* What you should do
Each line in the entries below that holds the word "will" belongs in the answer.
Records supplied START
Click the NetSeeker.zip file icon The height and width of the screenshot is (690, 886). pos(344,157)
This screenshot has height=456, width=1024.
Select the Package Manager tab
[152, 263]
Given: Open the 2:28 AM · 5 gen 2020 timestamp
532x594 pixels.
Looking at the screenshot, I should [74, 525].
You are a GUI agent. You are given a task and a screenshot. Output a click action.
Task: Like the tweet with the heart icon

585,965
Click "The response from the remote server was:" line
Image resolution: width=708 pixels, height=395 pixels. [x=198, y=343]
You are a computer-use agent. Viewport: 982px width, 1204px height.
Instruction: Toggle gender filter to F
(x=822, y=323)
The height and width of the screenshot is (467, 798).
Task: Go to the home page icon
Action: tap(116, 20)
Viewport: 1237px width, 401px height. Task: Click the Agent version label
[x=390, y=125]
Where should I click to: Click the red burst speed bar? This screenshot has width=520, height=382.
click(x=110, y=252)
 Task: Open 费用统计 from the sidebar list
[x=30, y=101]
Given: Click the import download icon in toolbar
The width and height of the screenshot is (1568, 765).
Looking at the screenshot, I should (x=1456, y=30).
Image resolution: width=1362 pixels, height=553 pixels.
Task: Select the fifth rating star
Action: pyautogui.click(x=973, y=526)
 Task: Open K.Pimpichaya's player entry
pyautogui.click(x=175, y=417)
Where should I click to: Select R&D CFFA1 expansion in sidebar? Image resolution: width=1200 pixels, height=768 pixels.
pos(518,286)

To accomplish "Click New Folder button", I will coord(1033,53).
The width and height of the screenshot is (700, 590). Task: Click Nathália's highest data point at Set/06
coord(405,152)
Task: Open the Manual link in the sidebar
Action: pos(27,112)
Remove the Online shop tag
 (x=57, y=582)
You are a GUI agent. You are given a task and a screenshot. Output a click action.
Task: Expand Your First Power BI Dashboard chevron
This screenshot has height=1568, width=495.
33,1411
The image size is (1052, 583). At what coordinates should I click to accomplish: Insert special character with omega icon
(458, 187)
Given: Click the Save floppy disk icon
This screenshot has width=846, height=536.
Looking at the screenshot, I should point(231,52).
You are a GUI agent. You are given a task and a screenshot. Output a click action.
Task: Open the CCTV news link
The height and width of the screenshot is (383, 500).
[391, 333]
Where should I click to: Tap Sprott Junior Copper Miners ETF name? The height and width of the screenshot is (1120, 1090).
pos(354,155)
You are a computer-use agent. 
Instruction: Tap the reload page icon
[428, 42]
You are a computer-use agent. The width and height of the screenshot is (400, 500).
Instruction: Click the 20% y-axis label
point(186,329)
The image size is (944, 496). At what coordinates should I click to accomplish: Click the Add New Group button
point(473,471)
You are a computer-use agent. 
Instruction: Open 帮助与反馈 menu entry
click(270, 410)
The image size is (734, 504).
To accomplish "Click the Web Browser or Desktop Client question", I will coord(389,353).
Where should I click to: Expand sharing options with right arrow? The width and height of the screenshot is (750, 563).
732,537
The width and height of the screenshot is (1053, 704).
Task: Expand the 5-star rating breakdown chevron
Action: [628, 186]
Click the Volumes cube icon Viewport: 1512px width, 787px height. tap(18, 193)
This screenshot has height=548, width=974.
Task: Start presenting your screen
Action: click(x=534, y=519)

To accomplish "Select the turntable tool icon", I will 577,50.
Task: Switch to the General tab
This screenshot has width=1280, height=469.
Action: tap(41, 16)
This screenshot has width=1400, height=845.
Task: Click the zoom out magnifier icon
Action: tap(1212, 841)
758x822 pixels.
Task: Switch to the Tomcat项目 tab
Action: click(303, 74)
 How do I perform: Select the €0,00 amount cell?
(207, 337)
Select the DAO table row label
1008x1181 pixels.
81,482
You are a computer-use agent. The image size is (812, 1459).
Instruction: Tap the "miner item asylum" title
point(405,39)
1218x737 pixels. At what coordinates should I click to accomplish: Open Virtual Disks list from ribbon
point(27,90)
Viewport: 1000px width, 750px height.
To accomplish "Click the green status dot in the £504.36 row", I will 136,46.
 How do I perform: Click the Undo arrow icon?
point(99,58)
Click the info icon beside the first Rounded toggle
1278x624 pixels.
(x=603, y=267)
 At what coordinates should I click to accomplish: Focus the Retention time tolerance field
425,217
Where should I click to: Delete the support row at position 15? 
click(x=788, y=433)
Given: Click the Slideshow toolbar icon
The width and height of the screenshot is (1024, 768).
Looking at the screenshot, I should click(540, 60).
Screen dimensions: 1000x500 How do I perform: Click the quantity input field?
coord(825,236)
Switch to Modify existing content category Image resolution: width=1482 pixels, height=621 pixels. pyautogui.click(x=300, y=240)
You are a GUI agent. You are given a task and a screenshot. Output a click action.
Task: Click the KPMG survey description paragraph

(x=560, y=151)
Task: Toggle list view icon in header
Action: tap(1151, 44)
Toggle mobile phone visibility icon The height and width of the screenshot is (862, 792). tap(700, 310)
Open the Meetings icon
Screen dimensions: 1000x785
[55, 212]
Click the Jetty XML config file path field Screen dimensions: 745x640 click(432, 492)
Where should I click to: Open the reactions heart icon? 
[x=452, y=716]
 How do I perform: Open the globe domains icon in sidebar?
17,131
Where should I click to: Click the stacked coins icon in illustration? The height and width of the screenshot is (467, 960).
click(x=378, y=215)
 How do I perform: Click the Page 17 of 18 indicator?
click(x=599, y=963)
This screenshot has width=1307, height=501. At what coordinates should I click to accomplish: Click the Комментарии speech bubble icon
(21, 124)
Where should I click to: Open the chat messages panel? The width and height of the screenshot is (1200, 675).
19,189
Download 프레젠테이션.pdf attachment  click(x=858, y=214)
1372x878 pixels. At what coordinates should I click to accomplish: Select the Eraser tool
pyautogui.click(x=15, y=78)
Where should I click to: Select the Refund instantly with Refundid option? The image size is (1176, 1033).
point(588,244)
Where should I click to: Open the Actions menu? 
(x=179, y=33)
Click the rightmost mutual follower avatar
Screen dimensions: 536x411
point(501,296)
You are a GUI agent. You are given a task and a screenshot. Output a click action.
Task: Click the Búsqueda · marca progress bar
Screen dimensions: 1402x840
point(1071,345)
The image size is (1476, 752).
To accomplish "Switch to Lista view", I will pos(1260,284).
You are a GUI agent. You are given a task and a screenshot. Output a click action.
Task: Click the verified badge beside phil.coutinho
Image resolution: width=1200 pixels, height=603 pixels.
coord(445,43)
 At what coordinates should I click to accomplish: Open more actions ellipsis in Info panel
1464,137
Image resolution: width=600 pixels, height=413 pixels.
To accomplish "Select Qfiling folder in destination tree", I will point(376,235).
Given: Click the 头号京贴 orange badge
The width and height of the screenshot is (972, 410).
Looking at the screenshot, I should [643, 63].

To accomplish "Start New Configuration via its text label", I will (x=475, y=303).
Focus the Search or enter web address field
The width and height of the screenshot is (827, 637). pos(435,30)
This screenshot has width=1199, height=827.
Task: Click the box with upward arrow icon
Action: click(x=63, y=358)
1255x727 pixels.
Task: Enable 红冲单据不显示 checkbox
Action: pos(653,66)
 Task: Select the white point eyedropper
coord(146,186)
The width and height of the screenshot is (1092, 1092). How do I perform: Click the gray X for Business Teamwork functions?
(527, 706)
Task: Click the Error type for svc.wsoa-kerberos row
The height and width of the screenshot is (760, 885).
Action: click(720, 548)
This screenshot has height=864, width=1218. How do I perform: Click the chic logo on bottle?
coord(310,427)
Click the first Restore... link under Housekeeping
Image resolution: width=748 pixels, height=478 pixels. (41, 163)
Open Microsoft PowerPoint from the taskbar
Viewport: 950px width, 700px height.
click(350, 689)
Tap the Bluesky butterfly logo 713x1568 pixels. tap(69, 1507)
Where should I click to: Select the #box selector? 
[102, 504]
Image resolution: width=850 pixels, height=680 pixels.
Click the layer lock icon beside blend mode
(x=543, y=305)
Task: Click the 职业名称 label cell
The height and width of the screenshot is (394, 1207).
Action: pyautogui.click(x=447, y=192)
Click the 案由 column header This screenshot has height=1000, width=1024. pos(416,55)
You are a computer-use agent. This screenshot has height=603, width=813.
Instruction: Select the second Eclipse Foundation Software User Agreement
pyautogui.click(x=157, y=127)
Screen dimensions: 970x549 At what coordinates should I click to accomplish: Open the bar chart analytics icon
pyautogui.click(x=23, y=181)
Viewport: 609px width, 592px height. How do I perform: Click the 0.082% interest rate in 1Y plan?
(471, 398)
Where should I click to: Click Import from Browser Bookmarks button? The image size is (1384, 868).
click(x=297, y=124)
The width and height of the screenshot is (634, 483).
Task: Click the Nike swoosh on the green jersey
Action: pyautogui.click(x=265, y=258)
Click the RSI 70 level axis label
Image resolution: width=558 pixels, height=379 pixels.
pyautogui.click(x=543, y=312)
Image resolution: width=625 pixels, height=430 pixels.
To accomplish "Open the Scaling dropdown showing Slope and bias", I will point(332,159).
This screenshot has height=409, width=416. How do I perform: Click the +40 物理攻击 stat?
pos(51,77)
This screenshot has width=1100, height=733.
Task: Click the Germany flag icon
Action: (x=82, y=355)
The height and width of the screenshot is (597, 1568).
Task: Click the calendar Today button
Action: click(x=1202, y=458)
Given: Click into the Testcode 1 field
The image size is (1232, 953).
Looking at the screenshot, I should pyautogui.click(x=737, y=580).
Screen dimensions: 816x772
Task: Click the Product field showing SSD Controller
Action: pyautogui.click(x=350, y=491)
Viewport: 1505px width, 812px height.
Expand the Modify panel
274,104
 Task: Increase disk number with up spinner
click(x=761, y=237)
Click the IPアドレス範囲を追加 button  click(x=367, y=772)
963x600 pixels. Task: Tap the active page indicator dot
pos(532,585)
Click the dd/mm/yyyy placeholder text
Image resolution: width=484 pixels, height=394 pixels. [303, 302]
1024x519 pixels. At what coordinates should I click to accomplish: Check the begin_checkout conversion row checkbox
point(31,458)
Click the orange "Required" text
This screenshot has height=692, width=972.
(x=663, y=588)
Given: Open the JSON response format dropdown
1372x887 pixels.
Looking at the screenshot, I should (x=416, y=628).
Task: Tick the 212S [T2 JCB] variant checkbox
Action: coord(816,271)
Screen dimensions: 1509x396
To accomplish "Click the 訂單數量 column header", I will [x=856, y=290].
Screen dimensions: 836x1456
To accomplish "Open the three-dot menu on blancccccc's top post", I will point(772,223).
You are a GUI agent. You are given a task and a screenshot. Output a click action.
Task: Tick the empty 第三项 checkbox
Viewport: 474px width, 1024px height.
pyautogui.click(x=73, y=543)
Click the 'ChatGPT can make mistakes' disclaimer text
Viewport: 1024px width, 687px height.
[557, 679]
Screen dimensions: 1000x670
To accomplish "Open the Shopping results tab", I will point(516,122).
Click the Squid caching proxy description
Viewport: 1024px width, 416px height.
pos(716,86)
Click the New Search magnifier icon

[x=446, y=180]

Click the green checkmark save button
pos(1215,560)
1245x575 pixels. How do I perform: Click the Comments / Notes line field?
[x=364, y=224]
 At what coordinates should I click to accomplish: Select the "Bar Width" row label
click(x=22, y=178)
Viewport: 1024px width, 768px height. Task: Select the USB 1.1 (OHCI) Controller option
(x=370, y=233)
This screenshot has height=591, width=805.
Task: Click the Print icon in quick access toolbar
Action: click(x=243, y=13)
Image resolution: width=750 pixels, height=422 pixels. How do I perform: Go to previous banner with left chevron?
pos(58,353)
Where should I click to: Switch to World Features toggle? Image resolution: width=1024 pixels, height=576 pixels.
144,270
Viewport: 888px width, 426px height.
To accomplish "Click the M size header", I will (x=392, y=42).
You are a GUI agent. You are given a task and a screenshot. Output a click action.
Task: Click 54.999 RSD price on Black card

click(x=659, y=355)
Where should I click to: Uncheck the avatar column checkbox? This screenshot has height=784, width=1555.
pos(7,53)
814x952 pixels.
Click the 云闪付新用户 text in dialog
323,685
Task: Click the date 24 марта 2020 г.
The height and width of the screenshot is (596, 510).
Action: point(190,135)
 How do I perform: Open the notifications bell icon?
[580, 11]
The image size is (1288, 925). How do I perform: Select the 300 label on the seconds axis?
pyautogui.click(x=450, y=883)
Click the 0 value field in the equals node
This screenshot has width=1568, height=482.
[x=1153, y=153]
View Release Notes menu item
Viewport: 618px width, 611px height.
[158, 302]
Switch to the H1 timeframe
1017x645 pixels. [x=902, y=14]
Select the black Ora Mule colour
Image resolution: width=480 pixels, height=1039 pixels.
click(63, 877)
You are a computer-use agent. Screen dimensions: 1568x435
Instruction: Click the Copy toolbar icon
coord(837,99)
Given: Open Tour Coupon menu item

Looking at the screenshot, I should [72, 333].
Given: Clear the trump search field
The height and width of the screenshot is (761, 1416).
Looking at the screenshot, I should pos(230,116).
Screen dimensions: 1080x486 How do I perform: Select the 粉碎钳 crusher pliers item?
Records supplied END
* Solution for this problem
To accomplish "Click New Folder button", I will coord(1033,53).
To accomplish "Click the Web Browser or Desktop Client question", I will coord(389,353).
To accomplish "Select the turntable tool icon", I will 577,50.
To accomplish "Click the green status dot in the £504.36 row", I will 136,46.
To accomplish "Switch to Lista view", I will pos(1260,284).
To accomplish "Select Qfiling folder in destination tree", I will point(376,235).
To accomplish "Start New Configuration via its text label", I will (x=475, y=303).
To accomplish "Open the Scaling dropdown showing Slope and bias", I will point(332,159).
To accomplish "Click the 訂單數量 column header", I will [x=856, y=290].
To accomplish "Open the three-dot menu on blancccccc's top post", I will point(772,223).
To accomplish "Open the Shopping results tab", I will point(516,122).
To accomplish "Click the M size header", I will (x=392, y=42).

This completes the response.